The flowers can be either solitary or in an inflorescence of 2 to 4 medium-sized flowers. Each flower has 5 sepals that are about 2 to 3 mm long and 4 to 6 mm wide, the calyx is covered with small, white or translucent hairs, and has 5 yellow, obovate, petals that are about 4 to 5 mm long and 2 to 4 mm wide. Each flower has about 20–30 stamens with filaments that are smooth. Further, it has ovate nectaries, a hairy receptacle that is 3 to 5 mm long, about 60 to 80 apocarpous (free) carpels.

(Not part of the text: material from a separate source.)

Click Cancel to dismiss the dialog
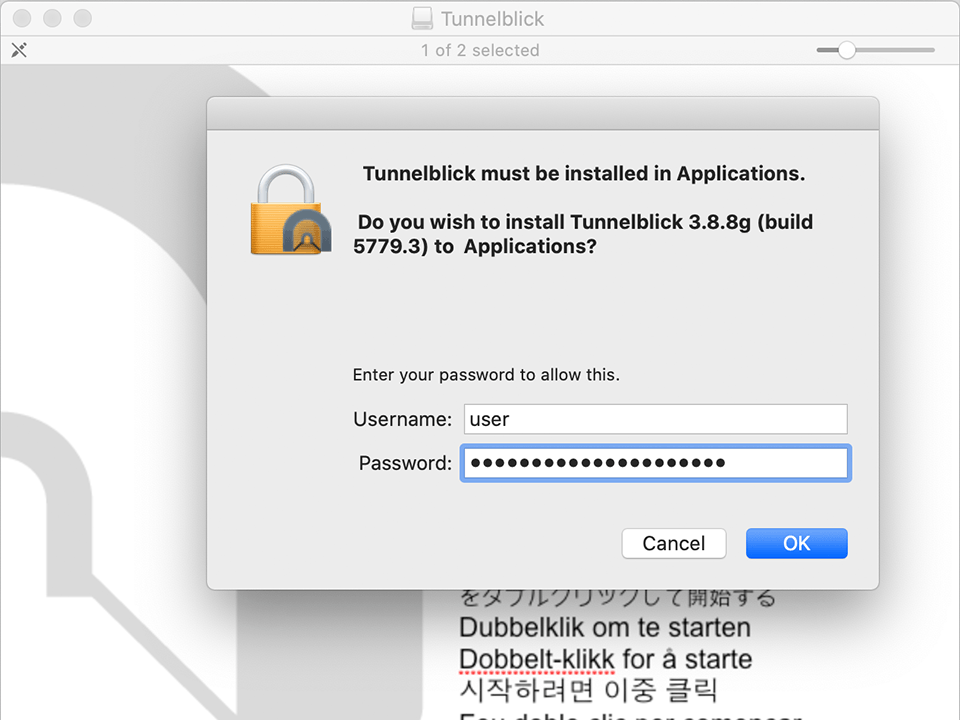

There is only one ovule and stigma per ovary, the styles are straight, and the fruit stalk, 4 to 7 mm long, is dry.

== Distribution and habitat ==
Allen's buttercup lives in North America, primarily in low-arctic areas. Its distribution in Canada is limited to Labrador, Nunavut, Quebec and the Arctic Archipelago. Unfortunately, its range is decreasing at this time.

Ranunculus allenii is a perennial plant that grows mainly in wet environments, for example, wet meadows, marshes, and streams. However, it occasionally inhabits gravelly and sandy sites with little organic soil.

== Importance to humans ==
There is little-to-no information on human use of Allen's buttercup, perhaps because it is poisonous and may cause skin irritations, as is characteristic of several other members of the genus Ranunculus. Other members of the Ranunculaceae are also known to cause chemical burns by acting as DNA polymerase inhibitors.

Aside from these potentially harmful effects, this plant may have been used as a traditional medicine. Aboriginal peoples of British Columbia used buttercup leaves and juice for treating for boils, skin sores, muscular pain, colds and respiratory ailments. The leaves and juice of Bulbous buttercup, which is also a member of the Ranunculaceae, have similarly been used for medical purposes and the root is edible after it is boiled.

== Importance to ecosystem (family Ranunculaceae) ==
Due to the structure of the buttercup flowers, they are often pollinated by insects. Their petals have lines that direct insect pollinators to the nectar, while directing them across the sticky pollen grains The time of year that they bloom also plays a role in which insects will pollinate them; other members of the Ranunculaceae flower in mid-July. The Ranunculaceae also reproduce by agamospermy, the production of seeds asexually, which ensures that these plants can quickly fill habitats if a single parent plant colonizes.

== Conservation ==
Ranunculus allenii is listed on the Natureserve Global Conservation Status as G3 or vulnerable. This means it is at moderate risk of extinction owing to its restricted range, relatively few populations (<80), recent and widespread declines, or other factors. Allen's Buttercup is also listed as a candidate by the Committee on the Status of Endangered Wildlife in Canada (COSEWIC).

This plant grows primarily in a protected area. Allen's Buttercup is in the GAP 1 and GAP 2 categories of lands, which means that lands are explicitly protected for biodiversity, which will be beneficial for future survival of this plant.

== Other information ==
Chromosome information: 2n = 32. Polyploidy levels have been recorded at 2N–12N.